[Haskell-beginners] Stack space overflow: using strict accumulator still fails
Daniel Fischer
daniel.is.fischer at googlemail.com
Mon Oct 31 23:31:21 CET 2011
On Monday 31 October 2011, 23:12:03, Hugo Ferreira wrote:
> You mean, I have to use something like:
>
> where
> (correct,_) = Z.cursor z
>
> instead of
>
> where (correct,_) = Z.cursor z
Yes.
>
> I googled the rules and found
> http://en.wikibooks.org/wiki/Haskell/Indentation. Doesn't seem to be a
> requirement.
Hence the ";)".
> >
> > Been a bugger to hunt down, but I finally found it.
> > The culprit is *drumroll, ba-dum tish*:
> > a one-character typo in Data.List.Zipper.
> > foldlz' isn't.

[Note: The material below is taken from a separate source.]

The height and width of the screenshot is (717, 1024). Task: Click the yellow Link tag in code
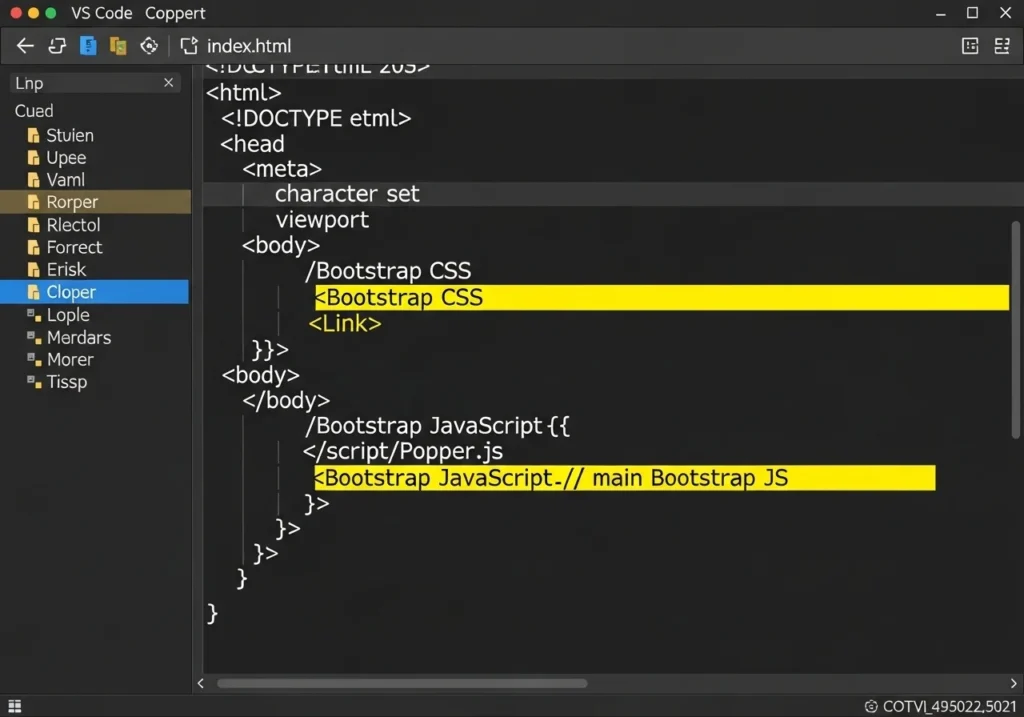[345, 324]
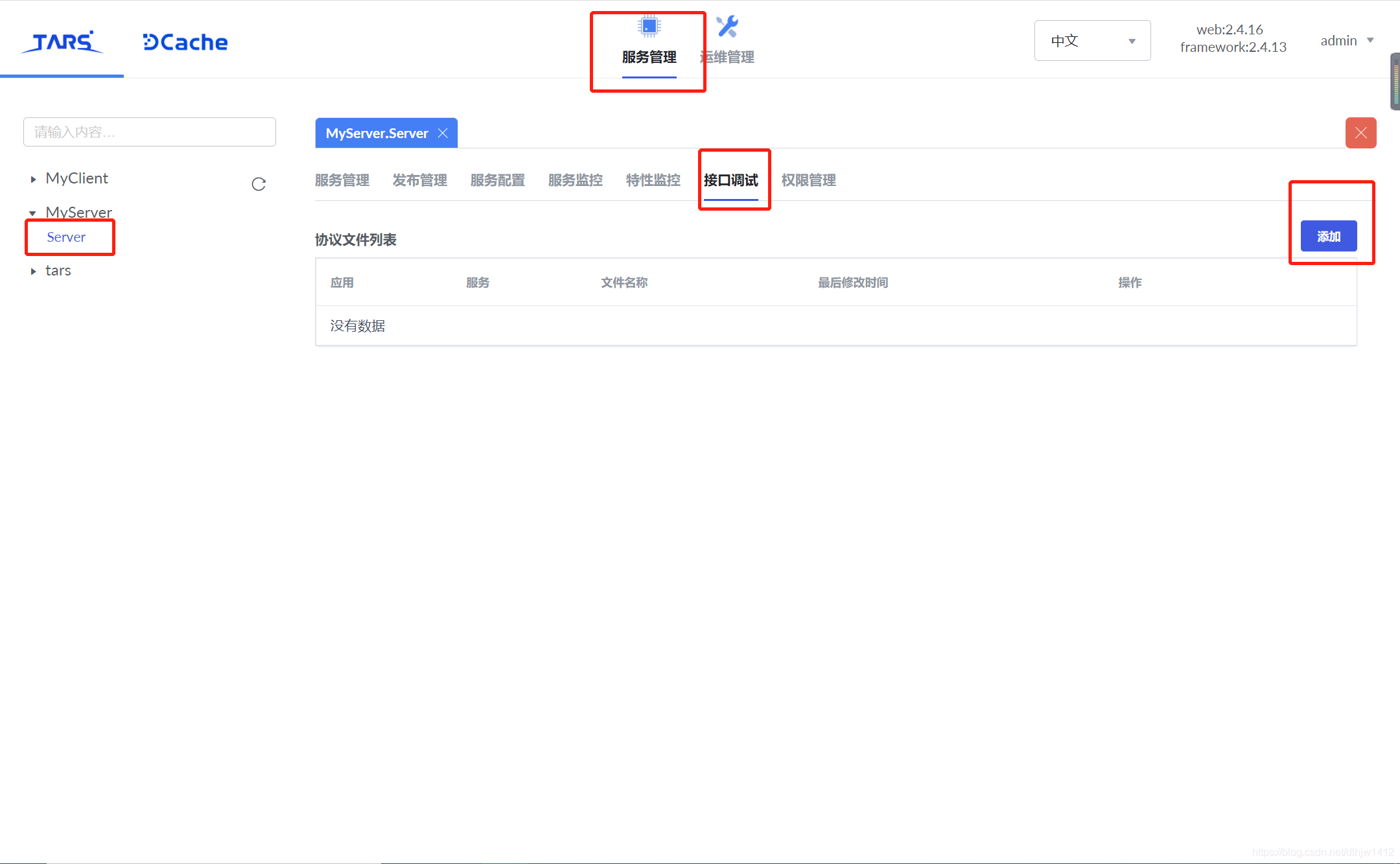Click the red close icon on the right
Image resolution: width=1400 pixels, height=864 pixels.
coord(1360,133)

The recursive call is to foldlz, not foldlz'.
>
> Now I am baffled B-(
>
> The package docs state:
> foldlz' is foldlz with a strict accumulator
>
> Why would/should one not use the strict version here?
Because there's a typo in the implementation (notified the maintainer).
> What do you mean when you say "recursive call"?
Let's look at lists first.
The specification in the standard is
foldl f z [] = z
foldl f z (x:xs) = foldl f (f z x) xs
^^^^^
recursive call to foldl
Very similar for the list zipper, we have
foldlz :: (b -> Zipper a -> b) -> b -> Zipper a -> b
foldlz f x z
| endp z = x
| otherwise = foldlz f (f x z) (right z)
^^^^^^
And for foldlz', the intention was
foldlz' :: (b -> Zipper a -> b) -> b -> Zipper a -> b
foldlz' f x z
| endp z = x
| otherwise = acc `seq` foldlz' f acc (right z)
where acc = f x z
but in the otherwise branch, the ' has been omitted, so instead of
recursively calling itself with the new accumulator, it calls foldlz.